We must not forget that in this chapter we are not studying real individual morphogenesis as the realisation of what has been inherited, but that at present we regard morphogenesis proper as an accomplished fact. Morphogenesis proper has laid the general lines of organisation; and now adaptation during the functional life, so to speak, imposes a second kind of organisation upon the first. It is for that reason that the meaning of the word “cause” is now becoming a little different from what it was before.

In order to study a little more in detail what has been discovered about morphological adaptation in animals and plants, let us separate our materials into two groups, one of them embracing adaptations with regard to functional changes from without, the other adaptations to those functional changes which come from the very nature of functioning. Almost all of our previous general considerations have applied to the former group, with which we shall now proceed to deal.

ADAPTATIONS TO FUNCTIONAL CHANGES FROM WITHOUT[78]

The differences between plants grown in very dry air, very moist air, and water, respectively, are most distinctly seen in all the tissues that assist in what is called transpiration, that is, the exchange of water-vapour between the plant and the medium, but especially in the epidermis and the conductive fibres, both of which are much stronger in plants grown in the dry. Indeed, it seems from experiments that transpiration is the most essential factor to which “adaptation” occurs in amphibious plants, though the changes of the mechanical conditions according to the medium also seem to have some sort of structural effect. If plants stand very deeply in water, the conditions of illumination, so important for assimilation in plants, may have been altered, and therefore much of the structural change can be attributed also to them. It is unimportant in our general question what is due to one of these factors and what to the other. That there is a real sort of adaptation cannot be doubtful; and the same is true, as experimental observations of the last few years have shown, with regard to the structural differences between so-called sun-leaves and shade-leaves of plants grown in the air: it has been actually shown here that the functional life of the former goes on better in the sun, of the latter better in the shade.

It is very important to emphasise this point, as the adaptive character of all sorts of structural differences in plants dependent on light and on moisture has lately been denied, on the supposition that there is only a stopping of organogenesis in the case of the more simple, a continuance in the case of the more complicated modification, but nothing else. Indeed, all morphological adaptation has been conceived as only consisting in differences dependent upon the absence or the presence of necessary means or causes of development, and as offering no problem of its own. We have gained the right position from which to oppose this argument, it seems to me, in our formula that all adaptations do relate not directly to the agents of the medium, but to changes of functional states induced by those agents; that adaptations only are “adaptations” by being correctives to the functional state.

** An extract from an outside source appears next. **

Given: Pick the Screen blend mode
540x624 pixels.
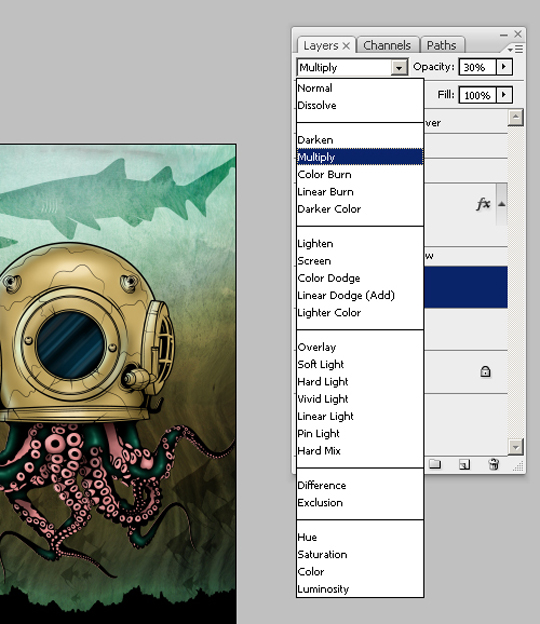Looking at the screenshot, I should 314,261.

There simply is an “adaptation” of structure in such a sense in all the cases we have mentioned. We can say neither more nor less. Granted that one of the outside factors which comes into account is merely a necessary “means”: then why is the histological consequence of the presence of the means an actual adaptation to it as far as its relation to functioning is concerned—why is the consequence of its absence also an adaptation to this absence in its relation to functioning? Why, to complete the series, is the degree of the consequence of its presence an adaptation to the degree of its presence?

All these relationships, which are so many facts, have been absolutely overlooked by those who have been pleased to deny morphological adaptation to functional changes from without.

To do full justice to them we may speak of “primary” regulative adaptations in all the cases mentioned above, applying the word “primary,” just as was done with regard to restitutions, to the fact that there is some sort of regulation in the normal connection of processes. We reserve the title of “secondary adaptations” for cases such as those described, for instance, by Vöchting,[79] where not merely one and the same tissue originates adaptively with regard to the degree of its normal functioning, but where a profound disturbance of all functioning connections, due to the removal of portions of the organisation, is followed by histological changes at absolutely abnormal localities; that is, where a real change of the kind of functioning is the consequence of the adaptation. It, of course, will be found very difficult to discriminate such phenomena from real restitutions, though logically there exists a very sharp line between them.

A few more concrete instances may now close this account of adaptation to functional changes coming from without. Though almost all the adaptive characters in the aquatic forms of amphibious plants represent a less complicated state of organisation than the corresponding structures in their terrestrial forms, and therefore have wrongly been regarded as simply due to a stopping of morphogenesis for want of necessary means, yet there are a few of them that are positive complications in comparison with the land-forms: the so-called aërenchyme, especially well developed in the water-form of Jussiaea is such an instance. This tissue stands in the direct service of respiration, which is more difficult to be accomplished under water than ordinarily, and represents a true adaptation to the altered function.